À 19 ans, ce jeune conducteur choisit une Audi S8 de 355 ch comme première voiture
Pourquoi se contenter d'une petite Twingo ou d'une Corsa lorsqu'on est jeune conducteur ? Un jeune homme de 19 ans a cassé les codes en investissant directement dans la voiture de ses rêves : une Audi S8 de 355 ch.
Pour beaucoup de jeunes conducteurs, la première voiture ressemble à une petite citadine d’occasion payée autour de 2 000 €, type Corsa ou Clio. Cameron Peters, lui, a pris une autre route : à 19 ans, il a choisi une grande berline de luxe à transmission intégrale et moteur V8 comme tout premier volant, une Audi S8.
Son modèle, une Audi S8 Quattro D2 de 2002, cache sous le capot un V8 4,2 litres à 40 soupapes de 355 ch, homologué Euro 3. Au Royaume-Uni, cette essence reste pourtant dispensée de la charge antipollution londonienne, car elle respecte la limite de NOx de l’ULEZ. Transposé au cas d'un jeune conducteur français, un tel choix change beaucoup de choses.
Une Audi S8 première voiture, loin des Corsa et autres petites citadines
Alors que la plupart des nouveaux permis se tournent vers des voitures simples, la S8 joue dans une autre catégorie. Cameron a acheté la sienne il y a trois ans et résume son choix de manière très directe : "Je voulais un V8", dit-il. "Je pourrais avoir une Corsa comme tout le monde, mais une S8 est plus confortable. L'assurance était de 1 800 € la première année, ce qui semblait raisonnable, et est depuis tombée à 800 €. Et, bien sûr, elle n'attire pas la charge ULEZ !", a raconté Cameron Peters au magazine britannique Autocar.
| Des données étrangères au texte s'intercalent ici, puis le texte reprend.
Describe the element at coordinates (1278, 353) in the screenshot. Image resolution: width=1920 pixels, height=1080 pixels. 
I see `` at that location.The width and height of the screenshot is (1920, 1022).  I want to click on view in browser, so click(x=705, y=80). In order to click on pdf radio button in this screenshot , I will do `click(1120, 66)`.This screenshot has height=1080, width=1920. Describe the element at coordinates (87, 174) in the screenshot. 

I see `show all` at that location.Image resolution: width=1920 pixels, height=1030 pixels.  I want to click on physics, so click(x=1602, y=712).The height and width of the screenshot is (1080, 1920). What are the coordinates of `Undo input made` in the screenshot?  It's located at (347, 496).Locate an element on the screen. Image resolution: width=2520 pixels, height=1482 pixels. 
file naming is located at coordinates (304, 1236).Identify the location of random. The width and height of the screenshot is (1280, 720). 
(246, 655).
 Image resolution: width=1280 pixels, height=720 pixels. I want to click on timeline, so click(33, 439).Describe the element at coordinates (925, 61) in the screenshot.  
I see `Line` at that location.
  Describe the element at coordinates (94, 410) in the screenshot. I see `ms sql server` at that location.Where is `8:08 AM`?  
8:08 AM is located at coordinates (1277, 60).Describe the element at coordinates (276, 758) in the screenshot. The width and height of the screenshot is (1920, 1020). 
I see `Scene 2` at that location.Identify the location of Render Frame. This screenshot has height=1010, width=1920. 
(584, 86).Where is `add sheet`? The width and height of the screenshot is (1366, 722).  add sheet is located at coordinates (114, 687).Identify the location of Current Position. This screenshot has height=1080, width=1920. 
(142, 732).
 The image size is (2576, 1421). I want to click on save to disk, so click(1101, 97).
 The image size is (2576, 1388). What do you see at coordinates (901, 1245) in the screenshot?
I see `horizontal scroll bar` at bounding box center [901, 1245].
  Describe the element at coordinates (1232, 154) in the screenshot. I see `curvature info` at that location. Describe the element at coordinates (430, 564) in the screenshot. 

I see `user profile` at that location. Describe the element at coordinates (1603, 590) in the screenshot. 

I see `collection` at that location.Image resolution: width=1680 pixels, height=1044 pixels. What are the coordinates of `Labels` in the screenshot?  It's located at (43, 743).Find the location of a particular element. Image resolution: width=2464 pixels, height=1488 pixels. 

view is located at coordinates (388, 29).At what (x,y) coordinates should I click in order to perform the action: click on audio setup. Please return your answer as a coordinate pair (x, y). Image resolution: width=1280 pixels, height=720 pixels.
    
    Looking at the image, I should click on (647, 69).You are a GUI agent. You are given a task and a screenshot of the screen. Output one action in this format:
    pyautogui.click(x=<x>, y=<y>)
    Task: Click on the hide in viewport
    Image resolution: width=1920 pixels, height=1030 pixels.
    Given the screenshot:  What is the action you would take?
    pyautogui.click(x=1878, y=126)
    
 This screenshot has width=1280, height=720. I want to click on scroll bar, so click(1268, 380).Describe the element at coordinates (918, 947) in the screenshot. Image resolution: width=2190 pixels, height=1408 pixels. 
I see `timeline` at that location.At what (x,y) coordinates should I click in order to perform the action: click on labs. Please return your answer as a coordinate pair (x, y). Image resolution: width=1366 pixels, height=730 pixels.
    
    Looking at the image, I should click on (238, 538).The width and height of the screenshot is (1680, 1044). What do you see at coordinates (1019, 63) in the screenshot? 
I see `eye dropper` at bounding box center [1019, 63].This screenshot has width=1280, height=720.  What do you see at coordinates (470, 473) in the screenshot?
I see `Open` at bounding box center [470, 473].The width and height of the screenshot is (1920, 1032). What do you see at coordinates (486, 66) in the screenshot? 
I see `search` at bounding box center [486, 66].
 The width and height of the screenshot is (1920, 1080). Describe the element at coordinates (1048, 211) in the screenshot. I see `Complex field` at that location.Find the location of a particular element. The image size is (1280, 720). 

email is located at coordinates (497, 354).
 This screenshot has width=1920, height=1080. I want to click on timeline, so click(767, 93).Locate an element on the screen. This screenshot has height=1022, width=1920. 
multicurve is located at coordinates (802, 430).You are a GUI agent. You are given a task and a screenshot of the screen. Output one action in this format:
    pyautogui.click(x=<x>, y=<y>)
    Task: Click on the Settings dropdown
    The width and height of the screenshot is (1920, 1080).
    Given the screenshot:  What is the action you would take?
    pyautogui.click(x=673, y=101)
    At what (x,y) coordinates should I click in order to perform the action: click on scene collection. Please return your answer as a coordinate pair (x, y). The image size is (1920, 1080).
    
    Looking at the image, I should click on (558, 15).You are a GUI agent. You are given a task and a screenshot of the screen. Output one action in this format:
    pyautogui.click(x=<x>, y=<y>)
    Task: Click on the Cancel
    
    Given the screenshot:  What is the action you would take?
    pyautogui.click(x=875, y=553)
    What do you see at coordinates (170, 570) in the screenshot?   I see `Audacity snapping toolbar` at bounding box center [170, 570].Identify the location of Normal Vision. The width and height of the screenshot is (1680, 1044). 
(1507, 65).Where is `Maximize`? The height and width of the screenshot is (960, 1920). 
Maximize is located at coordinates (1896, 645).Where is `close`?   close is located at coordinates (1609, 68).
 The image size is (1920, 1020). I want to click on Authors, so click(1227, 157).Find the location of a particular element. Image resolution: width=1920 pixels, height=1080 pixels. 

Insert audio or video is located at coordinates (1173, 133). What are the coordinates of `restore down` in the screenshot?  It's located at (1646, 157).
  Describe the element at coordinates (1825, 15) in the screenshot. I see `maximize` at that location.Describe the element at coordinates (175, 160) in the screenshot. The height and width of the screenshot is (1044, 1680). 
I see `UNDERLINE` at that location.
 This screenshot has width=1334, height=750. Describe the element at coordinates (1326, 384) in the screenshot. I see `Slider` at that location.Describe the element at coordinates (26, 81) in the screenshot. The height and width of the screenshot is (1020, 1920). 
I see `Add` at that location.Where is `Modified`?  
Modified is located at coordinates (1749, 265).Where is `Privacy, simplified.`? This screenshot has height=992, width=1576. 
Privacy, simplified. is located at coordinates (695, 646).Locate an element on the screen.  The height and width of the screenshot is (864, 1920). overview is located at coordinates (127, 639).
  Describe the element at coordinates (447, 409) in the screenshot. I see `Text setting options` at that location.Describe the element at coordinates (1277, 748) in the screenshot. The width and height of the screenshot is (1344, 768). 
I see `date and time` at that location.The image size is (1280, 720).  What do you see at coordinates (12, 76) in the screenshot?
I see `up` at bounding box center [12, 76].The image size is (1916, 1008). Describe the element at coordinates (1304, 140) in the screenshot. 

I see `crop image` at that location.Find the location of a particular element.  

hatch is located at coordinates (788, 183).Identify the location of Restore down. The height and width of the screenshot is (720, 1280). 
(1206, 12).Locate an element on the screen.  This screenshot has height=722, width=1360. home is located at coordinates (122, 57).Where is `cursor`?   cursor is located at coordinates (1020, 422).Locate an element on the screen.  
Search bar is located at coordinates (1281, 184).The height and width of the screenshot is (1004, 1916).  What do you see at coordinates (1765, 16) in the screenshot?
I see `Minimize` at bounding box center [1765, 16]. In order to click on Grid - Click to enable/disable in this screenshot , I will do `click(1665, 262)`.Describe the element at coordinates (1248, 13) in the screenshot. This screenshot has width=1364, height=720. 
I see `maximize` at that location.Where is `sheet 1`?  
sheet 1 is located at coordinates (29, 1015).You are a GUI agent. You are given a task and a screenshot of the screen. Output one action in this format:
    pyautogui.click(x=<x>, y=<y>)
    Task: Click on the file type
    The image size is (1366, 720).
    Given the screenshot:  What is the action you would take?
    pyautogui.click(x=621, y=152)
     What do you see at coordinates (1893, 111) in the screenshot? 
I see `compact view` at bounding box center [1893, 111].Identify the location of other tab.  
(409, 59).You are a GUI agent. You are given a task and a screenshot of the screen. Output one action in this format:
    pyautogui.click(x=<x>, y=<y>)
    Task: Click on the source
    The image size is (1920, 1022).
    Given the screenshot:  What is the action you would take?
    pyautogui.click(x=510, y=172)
En France, la plupart des jeunes conducteurs visent une occasion autour de 2 000 € et une puissance modeste, car les assureurs majorent fortement les gros moteurs. Près de 90 % achètent une voiture d’occasion, souvent une petite citadine de dix ans d’âge, justement pour contenir l’assurance, le carburant et l’entretien, qui peuvent déjà représenter plusieurs centaines d’euros par mois.
Assurance, V8 et mécanique : le quotidien d’un jeune au volant d’une Audi S8
Dans le cas de Cameron, 1 800 € la première année puis 800 € d’assurance restent relativement contenus pour une berline de 355 ch. En France, les estimations pour une assurance Audi S8 jeune conducteur sur une génération plus récente donnent des ordres de grandeur bien plus élevés : autour de 2 041 €/an au tiers et jusqu’à 4 103 €/an en tous risques pour certains profils. Le décalage avec une petite citadine de 75 à 100 ch est net.
Cameron a aussi largement mis les mains dans le cambouis. Il a retiré le moteur et la boîte dans son allée : "J'ai dû réparer la boîte moi-même, car payer un garage aurait été très cher", explique-t-il. Il a remplacé les amortisseurs d’origine par des Bilstein et renouvelé le sous-châssis avant. Côté usage, il confie : "Le plus agréable, c'est de cruiser calmement à Londres. En dehors de la ville, je lui donne parfois un peu de puissance sur les routes de campagne."
En France, une Audi S8 de 2002, c’est aussi Crit’Air 3 et ZFE à anticiper
En France, une Audi S8 essence de 2002 correspond à une vignette Crit’Air 3. Dans plusieurs grandes métropoles dotées d’une zone à faibles émissions, ces véhicules font déjà l’objet de restrictions ou sont annoncés comme limités dans les prochaines années. Là où la S8 de Cameron est exemptée d’ULEZ grâce à ses émissions de NOx, la classification Crit’Air se base surtout sur l’âge et la motorisation.
À cela s’ajoutent la consommation réelle d’un V8 de ce type, proche de 12 L/100 km et facilement plus élevée en conduite dynamique, et le niveau de gamme du modèle. Une Audi S8 actuelle dépasse 170 000 € neuve, avec des exemples d’occasion perdant près de 85 000 € en deux ans. Conscient de l’engagement, Cameron conclut : "Étant donné le temps et les efforts que j'ai investis, c'est destiné à être ma voiture pour toujours. C'est un futur classique et donc, ça vaut la peine de le préserver."